» **TEXT**:
────────────────────────────────────────
THE CRUISE EXMINER KEVIN GRIFIN FOR CYBERCRUISES.COM - OCTOBER 18 2011
Singapore Aims For Cruise Hub of Asia – Other Cruise News: 2010 Winners and Losers Among Cruise Ports – Princess Daphne Chartered to Ambiente – Canadian Pacific’s Keewatin To Return to Canada
November 16 sees Singapore hosting the first Cruise Shipping Asia conference so we have a look at plans there for the opening of a second cruise terminal and projections that will see cruise passenger numbers at Singapore rise to 1.5 million by 2015. Elsewhere, we look at the winner and loser cruise ports of 2010 (2011 will of course be different). Classic International’s Princess Daphne returns to the German market on a three-year charter to the new Berlin-based Ambiente Cruises. And as the last Canadian Pacific passenger ship is about to be returned to Canada, we look at the contributions Canadian Pacific has made to cruising.
THIS WEEK’S STORY
Singapore Aims For Cruise Hub of Asia
While the twenty-year-old Singapore Cruise Centre at Harbourfront includes not only a cruise terminal and three ferry terminals, but also an MRT rapid transit station for getting into town, it has not always been able to cope with the numbers of cruise ships calling in Singapore.
When the port was busy in recent years some ships have had to berth at more out of the way and inconvenient cargo sheds.
That will soon end, however, with the opening later this year of the new International Cruise Terminal at Marina South. The new terminal will allow the Southeast Asian port to accommodate a new generation of large liners of up to 360 metres (1,181 feet) in length, carrying say 5,000 passengers on a draft of up to 11.5 metres (37.7 feet). And as Singapore likes to make its cruise terminals easy to reach, by 2014 it too will have its own MRT station.
Present customers with cruises starting in Singapore include Azamara Club Cruises, Celebrity, Costa, Crystal, Holland America Line, Oceania, Princess, Regent Seven Seas, Royal Caribbean International, Silversea and Star Cruises. In all, a record one million cruise passengers passed through Singapore last year from 34 cruise lines.
Malaysia-based Star Cruises, a major player in the Asian market for fourteen years, was the main player until five years ago, but in addition to Royal Caribbean International, new ships will be soon also coming from Seabourn, AIDA Cruises and Costa Cruises as well.
The forecasts are that the numbers of cruisers, which have already grown more than 60% in the last five years, will grow a further 30% over the next two years, so that by 2013, Singapore will be handling 1.3 million cruise passengers and by 2015 1.5 million, a 50% increase on today’s traffic. No wonder that once the second terminal opens, the island state aims to became the cruise hub of Asia.
────────────────────────────────────────
» **TASK 1**:
Answer these questions from the Singapore cruise article:
(a) Where is the new International Cruise Terminal located?
(b) How many cruise lines did last year's record passenger total come from?
(c) By what year will the new terminal have its own MRT station?
» **TASK 2**:
List every story title given in the Singapore cruise article's headline line, the line that begins "Singapore Aims For Cruise Hub of Asia".
» **TASK 3**:
Extend the Singapore cruise article past its final sentence.

» **DATA LINES**:
────────────────────────────────────────
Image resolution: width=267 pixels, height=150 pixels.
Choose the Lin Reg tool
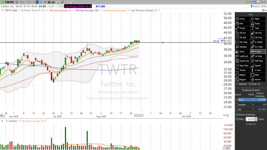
────────────────────────────────────────
» **WRITTEN ANSWER 1**:
(a) Marina South
(b) 34
(c) 2014

» **WRITTEN ANSWER 2**:
- Singapore Aims For Cruise Hub of Asia
- 2010 Winners and Losers Among Cruise Ports
- Princess Daphne Chartered to Ambiente
- Canadian Pacific's Keewatin To Return to Canada

» **WRITTEN ANSWER 3**:
Singapore’s efforts to attract cruise lines got a huge boost last month with the announcement from Royal Caribbean International that it would base one of its largest ships, the 3,114-berth Voyager of the Seas, at the port for a season starting on May 26, 2012.
Although the 148,528–ton Queen Mary 2 calls there during her World Cruise, the 137,280–ton Voyager of the Seas will be the largest cruise ship ever to have been based in Singapore for a season. Her much smaller fleet mate, the 69,130–ton Legend of the Seas, had been their previous Singapore ship, first working from there in 2008, but she moved to Shanghai last year.
As well as Singapore, the Voyager will offer cruises from Shanghai and Tianjin in China and at the end of the season there will be a 14-night positioning cruise from Singapore to Fremantle, leaving Singapore on October 22. The Voyager will then start her first season of Austral summer cruises from Sydney on November 5.
A dozen years ago, when the Voyager of the Seas was first introduced, Royal Caribbean intimated that she would never be used outside of North America. But the growth in world cruising has been such that even larger fleet mates have now been based in Southampton and Barcelona.
With the growth of a middle class in countries in Asia, Singapore now estimates that the potential cruise market from just India and China alone could be 74 million passengers. With its top class infrastructure and well-earned reputation as a tourist destination, Singapore sits at the crossroads of these potential markets.And besides attracting overseas cruise passengers, Singapore itself is a good source market.
Next month, from November 16 to 18, Singapore will also host the first ever Cruise Shipping Asia show, a spin-off from the Miami-based industry event that takes place every March. To take place at the Marina Bay Sands Expo and Convention Centre, much more in the way of news will be coming from Singapore in the near future.
OTHER CRUISE NEWS
2010 Winners and Losers Among Cruise Ports
With the 2010 cruise port statistics in, it might be worth taking a moment to see which ports are up and which are down from 2009 to 2010. In the top fifty world cruise ports, the winners are Costa Maya, up 99% from 329,000 to 655,000 cruisers; followed by Roatan, up 54% from 475,000 to 730,000; Katakolon in Greece, up 46% from 648,000 to 948,000; Freeport, Bahamas, up 43% from 552,000 to 787,000; and Malaga, up 35% from 488,000 to 659,000.
Losers included Antigua, down 15% from 713,000 to 607,000 cruisers; two Greek ports – Rhodes, down 23% from 724,000 to 561,000, and Mykonos, down 14% from 757,000 to 650,000; followed by three Alaska ports: Juneau, down 14%, from 1,021,000 to 876,000; Skagway, down 13% from 741,000 to 648,000, and Ketchikan, down 12% from 937,000 to 829,000, the latter because of a contentious head tax that caused cruise lines to act with their fleet and withdraw tonnage from the Alaska trade.
Among embarkation ports, with more product on offer New York saw 31% growth from 866,000 to 1,134,000 passengers in 2010; Genoa was up 28% from 671,000 to 860,000; Santos, up 27% from 769,000 to 980,000; and Port Everglades, up 17% from 2,837,000 ...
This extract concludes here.